L’année 1958 aura été celle du Docteur Jivago du Russe Boris Pasternak dont 300 000 exemplaires sont vendus. Le prix Goncourt quant à lui revient à Francis Walder dont le Saint-Germain ou la négociation reste une sorte d’étrangeté pleine de roueries poussée à l’ombre du Quai d’Orsay – 120 000 exemplaires tout de même. Mais l’un des plus gros tirages de l’année est constitué des 20 000 exemplaires commandés à l’imprimerie Floch par Corrêa de Je jure de m’éblouir, le livre d’une jeune femme, Evelyne Mahyère qui va défrayer la chronique. Les éditions américaines Dutton achètent immédiatement les droits de son livre aux mêmes conditions que le Bonjour tristesse de Françoise Sagan, c’est assez dire.

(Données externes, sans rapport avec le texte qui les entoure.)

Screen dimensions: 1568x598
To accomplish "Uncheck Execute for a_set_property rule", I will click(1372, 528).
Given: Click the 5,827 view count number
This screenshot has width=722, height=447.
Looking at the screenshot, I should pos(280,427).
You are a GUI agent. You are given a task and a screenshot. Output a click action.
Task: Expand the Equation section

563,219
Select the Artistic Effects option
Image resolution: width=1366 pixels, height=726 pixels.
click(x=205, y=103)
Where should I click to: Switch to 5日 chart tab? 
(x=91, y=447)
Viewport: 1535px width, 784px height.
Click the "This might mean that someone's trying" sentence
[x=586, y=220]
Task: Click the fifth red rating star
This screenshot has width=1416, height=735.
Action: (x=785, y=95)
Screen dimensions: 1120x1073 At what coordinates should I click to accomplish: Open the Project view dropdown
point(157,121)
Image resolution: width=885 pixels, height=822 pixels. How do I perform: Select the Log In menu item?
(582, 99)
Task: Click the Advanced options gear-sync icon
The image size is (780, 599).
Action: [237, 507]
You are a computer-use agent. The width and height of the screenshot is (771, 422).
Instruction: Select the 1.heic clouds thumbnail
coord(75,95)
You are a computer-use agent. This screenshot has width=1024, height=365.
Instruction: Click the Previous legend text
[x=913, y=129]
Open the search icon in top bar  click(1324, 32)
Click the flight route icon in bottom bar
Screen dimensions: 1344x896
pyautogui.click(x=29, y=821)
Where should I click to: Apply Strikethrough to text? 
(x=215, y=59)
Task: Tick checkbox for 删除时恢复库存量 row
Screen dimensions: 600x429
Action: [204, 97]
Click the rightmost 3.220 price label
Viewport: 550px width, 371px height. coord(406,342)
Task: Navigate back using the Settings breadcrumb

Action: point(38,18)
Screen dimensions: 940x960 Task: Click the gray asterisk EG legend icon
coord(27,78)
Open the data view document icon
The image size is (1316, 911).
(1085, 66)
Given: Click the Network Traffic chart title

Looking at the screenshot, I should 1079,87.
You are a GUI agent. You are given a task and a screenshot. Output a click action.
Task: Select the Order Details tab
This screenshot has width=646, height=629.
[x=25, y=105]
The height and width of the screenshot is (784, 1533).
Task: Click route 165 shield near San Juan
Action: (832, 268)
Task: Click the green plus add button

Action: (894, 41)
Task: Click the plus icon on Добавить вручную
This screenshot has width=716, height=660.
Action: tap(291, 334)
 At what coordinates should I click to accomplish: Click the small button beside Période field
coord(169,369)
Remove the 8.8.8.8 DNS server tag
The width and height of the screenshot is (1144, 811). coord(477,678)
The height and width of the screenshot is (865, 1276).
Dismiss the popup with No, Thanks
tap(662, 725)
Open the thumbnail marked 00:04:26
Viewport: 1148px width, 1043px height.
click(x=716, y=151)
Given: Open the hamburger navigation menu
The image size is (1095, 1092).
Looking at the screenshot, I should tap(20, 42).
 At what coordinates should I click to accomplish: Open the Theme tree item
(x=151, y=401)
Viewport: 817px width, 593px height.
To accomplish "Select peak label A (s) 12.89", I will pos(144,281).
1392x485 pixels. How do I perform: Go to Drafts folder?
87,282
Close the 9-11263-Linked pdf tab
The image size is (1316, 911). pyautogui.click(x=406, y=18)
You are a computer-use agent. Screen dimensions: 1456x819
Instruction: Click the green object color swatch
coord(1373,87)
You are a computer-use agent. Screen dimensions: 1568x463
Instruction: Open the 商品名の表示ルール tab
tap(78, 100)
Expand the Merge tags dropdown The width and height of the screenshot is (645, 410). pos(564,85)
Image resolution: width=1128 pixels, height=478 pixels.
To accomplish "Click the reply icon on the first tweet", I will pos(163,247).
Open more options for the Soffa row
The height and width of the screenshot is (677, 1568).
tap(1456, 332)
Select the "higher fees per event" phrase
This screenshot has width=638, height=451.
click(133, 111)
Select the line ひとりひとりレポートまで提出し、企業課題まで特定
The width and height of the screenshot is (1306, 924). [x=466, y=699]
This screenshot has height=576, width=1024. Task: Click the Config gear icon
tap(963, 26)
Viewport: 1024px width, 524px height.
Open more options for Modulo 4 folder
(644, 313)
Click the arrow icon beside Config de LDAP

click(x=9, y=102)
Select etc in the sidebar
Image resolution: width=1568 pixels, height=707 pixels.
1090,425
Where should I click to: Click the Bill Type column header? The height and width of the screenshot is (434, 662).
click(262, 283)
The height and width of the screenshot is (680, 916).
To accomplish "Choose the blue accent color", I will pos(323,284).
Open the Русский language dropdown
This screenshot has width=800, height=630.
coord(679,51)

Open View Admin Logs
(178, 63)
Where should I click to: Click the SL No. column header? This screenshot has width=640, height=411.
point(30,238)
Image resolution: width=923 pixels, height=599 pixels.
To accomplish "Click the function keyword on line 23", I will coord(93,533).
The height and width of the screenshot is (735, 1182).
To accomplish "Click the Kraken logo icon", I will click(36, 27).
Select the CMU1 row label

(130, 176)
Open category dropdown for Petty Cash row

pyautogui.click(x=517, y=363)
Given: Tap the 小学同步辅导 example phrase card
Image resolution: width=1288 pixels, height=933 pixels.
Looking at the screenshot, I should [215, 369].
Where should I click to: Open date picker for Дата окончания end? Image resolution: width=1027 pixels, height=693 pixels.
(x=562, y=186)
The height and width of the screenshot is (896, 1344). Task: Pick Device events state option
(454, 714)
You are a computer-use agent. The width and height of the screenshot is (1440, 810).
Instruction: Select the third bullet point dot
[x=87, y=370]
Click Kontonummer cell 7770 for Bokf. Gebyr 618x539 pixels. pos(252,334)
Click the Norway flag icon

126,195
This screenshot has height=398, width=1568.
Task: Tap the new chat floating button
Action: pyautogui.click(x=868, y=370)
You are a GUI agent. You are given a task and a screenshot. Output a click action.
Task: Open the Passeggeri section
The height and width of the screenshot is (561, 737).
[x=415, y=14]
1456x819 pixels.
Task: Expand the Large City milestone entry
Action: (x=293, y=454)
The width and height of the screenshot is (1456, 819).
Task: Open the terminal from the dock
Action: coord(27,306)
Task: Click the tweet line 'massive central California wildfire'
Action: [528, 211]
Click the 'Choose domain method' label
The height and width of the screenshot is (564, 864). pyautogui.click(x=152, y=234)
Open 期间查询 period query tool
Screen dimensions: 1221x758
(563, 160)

Née en 1929 à Genève, la jeune femme n’est malheureusement plus là pour apprécier son succès… Son suicide, le 26 juillet 1957, à cause d’un amour malheureux pour une femme, avait clos son sort. L’effet médiatique de cette disparition suivie de la publication de ce qui ressemble fort au récit du drame moral qui y a conduit est peu banal. Toute la presse consacre au moins quelques lignes à la destinée de cette femme de lettres aux ailes brûlées. Max-Pol Fouchet évoque le livre chez Pierre Desgraupes à la télé (2 juillet 1958), Roger Grenier, Gaston Picard, Henriette Charasson, tous les chroniqueurs ayant pignon sur rue analysent le livre. Et Claude Elsen va plus loin dans son article « Les Garçonettes » (Carrefour, 16 juillet 1958) où sont opposées Michèle Perrein, Marie-Gisèle Landes ou Juliette Cazal aux grandes anciennes Gyp, Colette ou Marcel Prévost et souligne le caractère exceptionnel d’un livre qui refuse les topoï de son temps et « qu’il serait également injuste de mettre tout à fait sur le même plan que ceux de ses conscrites : Je jure de m’éblouir – beaucoup plus que Bonjour tristesse, Un certain sourire ou Le Grand Homme gris – attestait chez son auteur une qualité d’âme qui mérite l’estime et force la sympathie, au sens fort du terme. C’est que, chez Evelyne Mahyère, le “mal de la jeunesse” dont nous parlions se traduisait, en fait, par un refus véhément et quasi romantique de tout ce qui nous empêche de voir dans les “enfants terribles” des années 50 autre chose que des enfants gâtés… »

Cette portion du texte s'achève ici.